[Extrait du texte]:
****

Sûr des marins et des soldats sous son commandement, auxquels il avait peut-être abandonné une part dans le butin enlevé aux pirates, il partit avec toute sa flotte pour l’île de Bretagne, où ses largesses gagnèrent à sa cause la légion romaine et les autres troupes qui y stationnaient. Les Bretons le reçurent en libérateur, ou lui-même s’annonça à eux comme tel, car plusieurs de ses médailles rappellent son anivée dans l’île et le revers de l’une d’elles montre la Bretagne personnifiée lui tendant la main avec la légende : EXPECTATE VENI.

L’ambitieux Ménapien n’eut rien de plus pressé que d’échanger son habit d’officier de marine contre la pourpre impériale et de se faire proclamer empereur. Il prit le titre d’Auguste et autres que portaient les empereurs romains et alla même jusqu’à se donner les noms de Marcus Aurelius Valerius, qui étaient ceux de Maximien, comme s’il eût voulu, par cette apparence trompeuse, faire croire à une adoption et légitimer son usurpation. La riche et fertile province de Bretagne fut ainsi détachée de l’empire romain pour former un empire particulier. Il n’est guère douteux que l’administration romaine ait été maintenue ; on peut même croire que Carause s’entoura d’un simulacre de cour. Nous ne savons pas si le nouveau souverain fixa sa résidence à York (Eboracum), où plusieurs empereurs romains s’étaient tenus avant lui, ou à Londres (Londinium), qui était déjà alors une place de commerce importante. Il trouva dans cette dernière ville un atelier monétaire, auquel il imprima une grande activité. On a déterré en Angleterre de nombreuses suites de médailles, en or, en argent et en bronze, frappées sous son règne et à son effigie. Leurs types se retrouvent généralement sur les médailles de Dioclétien, de Maximien et de leurs prédécesseurs.

****

[Tâches à réaliser]:
1. D'après l'extrait sur Carause, quels noms de Maximien le Ménapien alla-t-il jusqu'à se donner ?
2. Reprenez, s'il vous plaît, l'extrait sur Carause juste après sa dernière phrase et poursuivez-le.
Les lignes présentées ensuite forment un matériau indépendant de l'extrait sur Carause.

[Données du corpus]:
****

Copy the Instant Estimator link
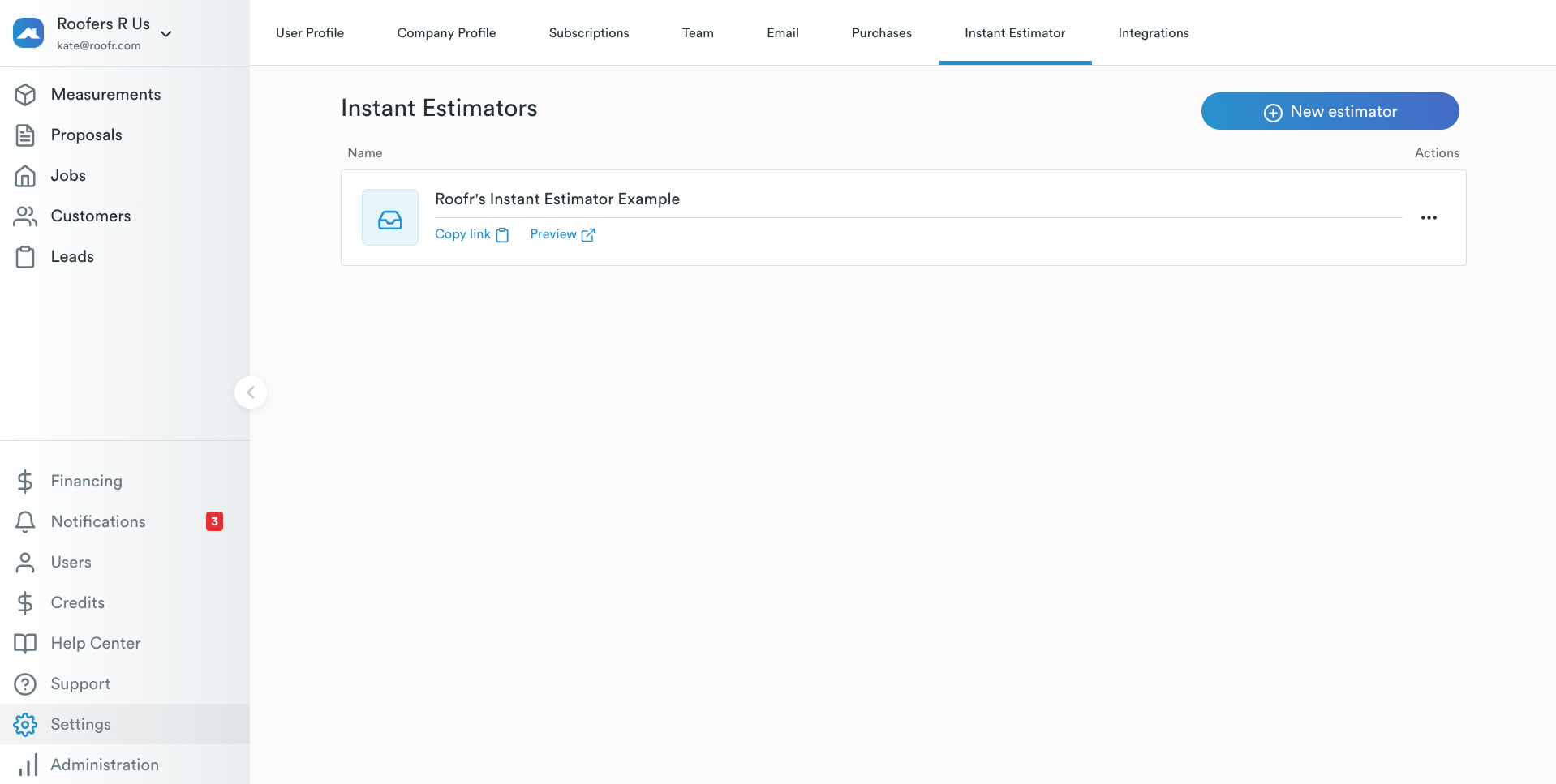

****

[Réponses aux tâches]:
1. Marcus Aurelius Valerius.

2.
Maximien, à qui il ne restait plus un seul vaisseau, dut remettre à plus tard la vengeance qu’il voulait tirer de la trahison et de la révolte de Carause. Il ordonna la construction d’autres vaisseaux dans les chantiers situés sur diverses rivières et dès l’année suivante il put les rassembler et tenir la mer. Son adversaire, de son côté, n’avait rien négligé pour se mettre sur un pied respectable de défense. De nouveaux vaisseaux, construits sur le modèle de ceux des Romains, avaient reçu des équipages, choisis dans la marine marchande gauloise, et des troupes barbares mercenaires, et tous avaient été convenablement exercés. La flotte romaine, montée par des matelots novices, fut hors d’état de résister à la flotte bretonne ; le courage des soldats qu’elle portait ne servit à rien ; elle fut en partie dispersée, en partie prise ou coulée.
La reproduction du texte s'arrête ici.